Dari sepengamatan saya, baru ada satu biopik musik yang pernah diproduksi di negeri ini yaitu Chrisye. Ada juga film dokumenter musikal, Kantata Takwa. Selebihnya adalah film-film musikal seperti Badai Pasti Berlalu, Duo Kribo, Slank Nggak Ada Matinya, dsb.
Barangkali terpengaruh minimnya dana, Chrisye dibuat dengan riset yang kurang memadai. Terkesan grasa-grusu. Diumumkan ke publik rencana pembuatannya pada 2016 dan filmnya telah terbit di tahun berikutnya, 2017. Bandingkan dengan Ray yang butuh 15 tahun dan Walk the Line perlu delapan tahun. Vino G. Bastian yang memerankan Chrisye konon hanya diberi waktu dua bulan guna mendalami karakter Chrisye. Berbeda dengan Rami Malek, pemeran Freddie Mercury, setahun ia habiskan belajar menyanyi dan bermain piano seraya mematangkan duplikasinya menjadi seorang Freddie, gestur dan segala tingkah polahnya.
Belum lagi, kendala ewuh pakewuh di negeri ini. Hampir mustahil untuk bereksplorasi terlalu jauh. Chrisye, misalnya, di dalam film ditampilkan sebagai sosok kelewat ideal: seorang suami sekaligus ayah pula pria sejati. Sulit membayangkan Chrisye, misalnya, gamblang muncul di film sebagai lelaki yang gemar main perempuan dan pecandu narkotika. Tak seperti Kurt Cobain di Montage of Heck saat remaja diceritakan mencoba berhubungan seksual dengan gadis keterbelakangan mental. Di Nusantara ini, besar kemungkinan hal sedemikian rupa bakal ditutup-tutupi, dianggap aib. Padahal kita semua tahu bahwa umumnya seniman dan seniwati adalah tipe anomali, tidak biasa, cenderung liberal dan emoh mengikuti etika umum, tercerabut dari pakem berpikir normal.

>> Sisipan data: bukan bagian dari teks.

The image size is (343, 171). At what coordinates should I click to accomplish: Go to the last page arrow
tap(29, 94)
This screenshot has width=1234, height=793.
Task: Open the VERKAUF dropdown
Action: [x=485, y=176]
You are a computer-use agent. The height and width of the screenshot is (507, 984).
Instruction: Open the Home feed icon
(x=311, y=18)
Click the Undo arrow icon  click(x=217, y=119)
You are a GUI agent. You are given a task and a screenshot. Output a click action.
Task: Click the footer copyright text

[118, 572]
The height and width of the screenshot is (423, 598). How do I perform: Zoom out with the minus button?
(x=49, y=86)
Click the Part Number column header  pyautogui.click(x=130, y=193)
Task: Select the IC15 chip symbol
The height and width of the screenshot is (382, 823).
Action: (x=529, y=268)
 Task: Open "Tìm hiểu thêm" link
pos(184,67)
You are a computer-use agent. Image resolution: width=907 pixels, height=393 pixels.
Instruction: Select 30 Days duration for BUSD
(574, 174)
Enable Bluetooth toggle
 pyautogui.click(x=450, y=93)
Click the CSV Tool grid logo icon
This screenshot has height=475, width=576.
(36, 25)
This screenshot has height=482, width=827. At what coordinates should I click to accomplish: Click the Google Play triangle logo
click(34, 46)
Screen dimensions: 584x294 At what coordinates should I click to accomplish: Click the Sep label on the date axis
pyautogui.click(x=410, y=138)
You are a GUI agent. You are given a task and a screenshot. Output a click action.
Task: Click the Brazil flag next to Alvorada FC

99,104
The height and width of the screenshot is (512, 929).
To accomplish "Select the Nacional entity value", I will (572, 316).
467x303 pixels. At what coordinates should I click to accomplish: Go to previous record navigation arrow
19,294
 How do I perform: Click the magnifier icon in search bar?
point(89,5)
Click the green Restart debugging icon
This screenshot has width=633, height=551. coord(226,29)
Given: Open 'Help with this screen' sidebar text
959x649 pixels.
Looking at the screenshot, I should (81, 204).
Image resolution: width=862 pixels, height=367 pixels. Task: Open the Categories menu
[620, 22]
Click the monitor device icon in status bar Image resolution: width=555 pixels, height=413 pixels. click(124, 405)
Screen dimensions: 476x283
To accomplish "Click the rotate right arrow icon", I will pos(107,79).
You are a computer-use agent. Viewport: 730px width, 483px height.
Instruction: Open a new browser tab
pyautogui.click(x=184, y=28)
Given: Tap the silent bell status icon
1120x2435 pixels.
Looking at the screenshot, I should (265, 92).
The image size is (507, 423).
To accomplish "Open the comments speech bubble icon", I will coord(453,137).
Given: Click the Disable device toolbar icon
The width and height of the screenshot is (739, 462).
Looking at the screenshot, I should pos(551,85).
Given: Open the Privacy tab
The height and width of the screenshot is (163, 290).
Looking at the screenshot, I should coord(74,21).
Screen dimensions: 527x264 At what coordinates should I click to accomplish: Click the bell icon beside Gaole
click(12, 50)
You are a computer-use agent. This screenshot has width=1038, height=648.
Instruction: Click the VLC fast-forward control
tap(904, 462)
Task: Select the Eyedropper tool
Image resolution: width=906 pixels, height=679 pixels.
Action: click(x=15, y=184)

Bukan mengejutkan ketika akhirnya Chrisye lalu terjembab di jurang romantisme khas film picisan Indonesia.
Sumber: voinews.id
Selentingan bilang bahwa biopik Koes Plus juga Dara Puspita akan dirilis dalam waktu dekat. Mari kita tunggu apakah penggalian karakter, riset dan kesejarahan bakal cukup mendalam. Begitu pun dengan ewuh pakewuh-nya, apa berani membebaskan diri dari belenggu sosial ini. Semoga saja.
Selamat Hari Film Nasional!
Comments (0)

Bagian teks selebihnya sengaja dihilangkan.